Single by Holly Dunn

from the album The Blue Rose of Texas
- B-side: "If I'd Never Loved You"
- Released: May 1989 (U.S.)
- Recorded: 1988
- Genre: Country
- Length: 2:38
- Label: Warner Bros. Nashville
- Songwriter(s): Holly Dunn, Tom Shapiro and Chris Waters
- Producer(s): Holly Dunn, Chris Waters

Holly Dunn singles chronology
| "(It's Always Gonna Be) Someday" (1988) | "Are You Ever Gonna Love Me" (1989) | "There Goes My Heart Again" (1989) |

= Are You Ever Gonna Love Me =

"'Are You Ever Gonna Love Me" is a song co-written and recorded by American country music artist Holly Dunn.
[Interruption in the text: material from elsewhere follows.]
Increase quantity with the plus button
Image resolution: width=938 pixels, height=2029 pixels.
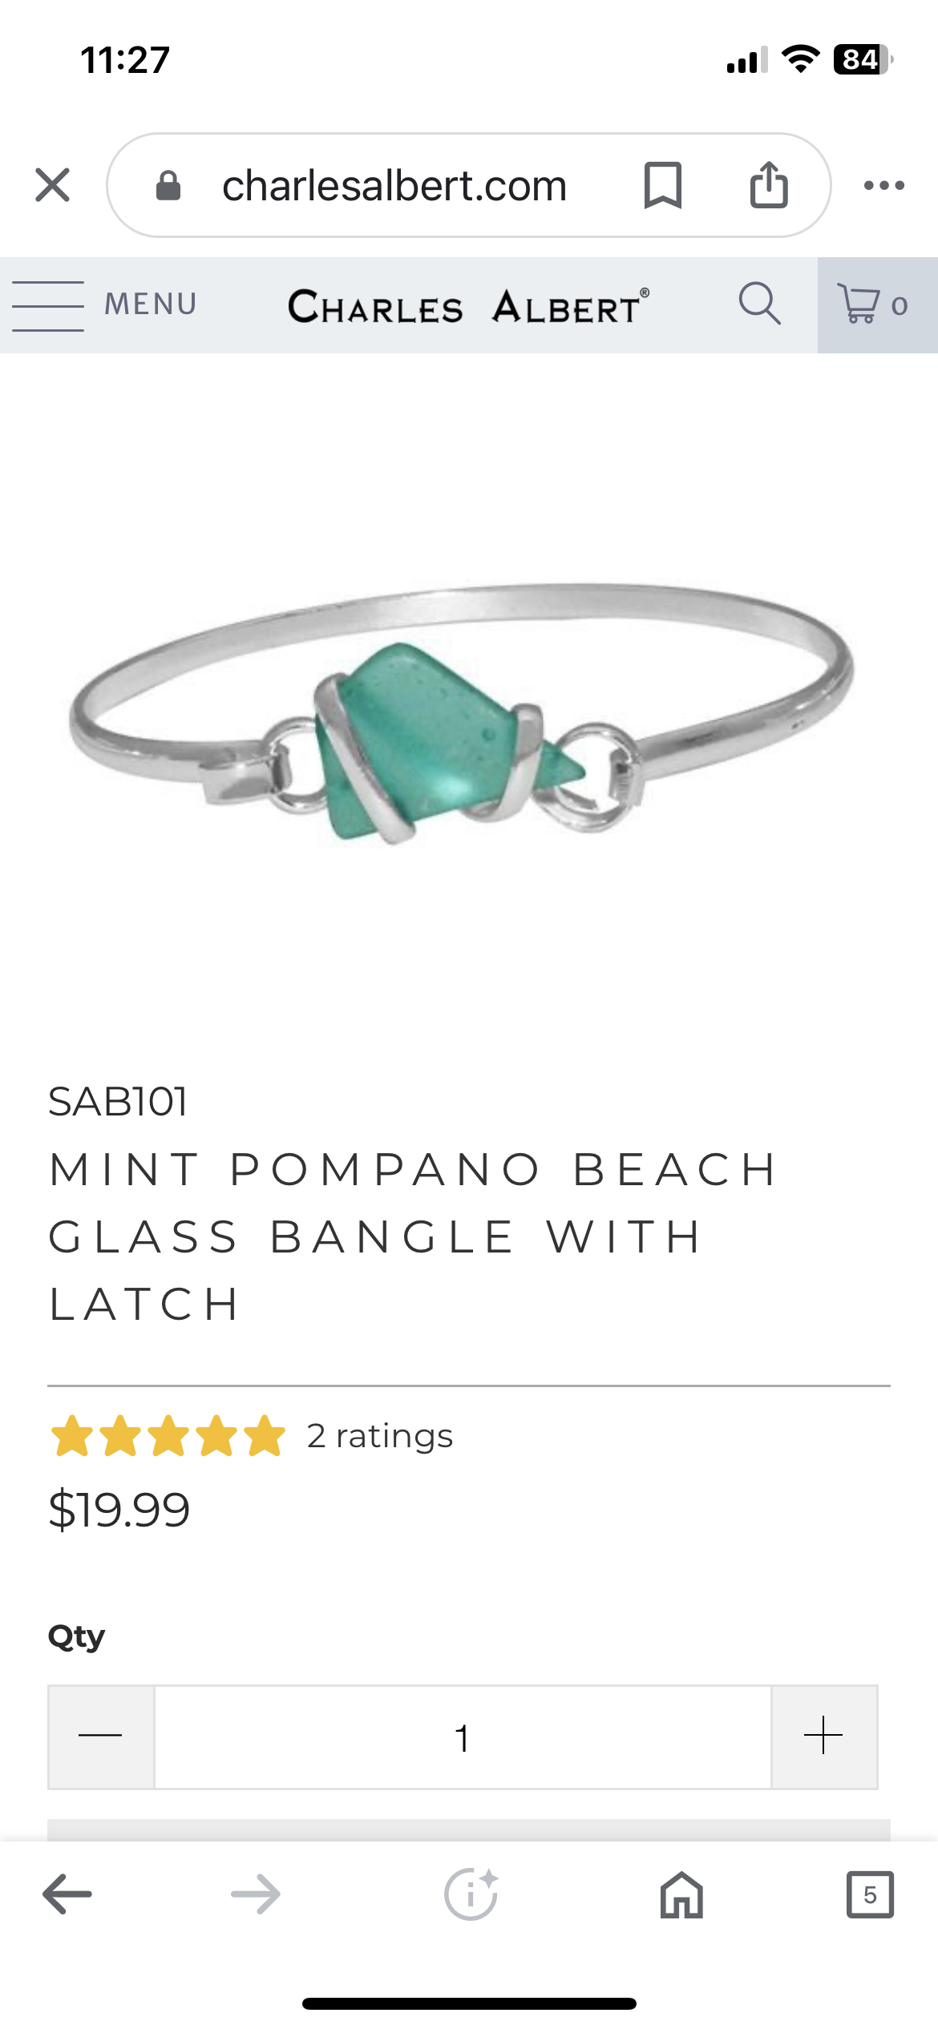tap(824, 1737)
It was released in May 1989 as the first single from the album The Blue Rose of Texas. Written by Dunn, along with Tom Shapiro and her brother Chris Waters, the song was her first single released by Warner Bros. Records, to which she signed after her previous label, MTM Records, was disestablished.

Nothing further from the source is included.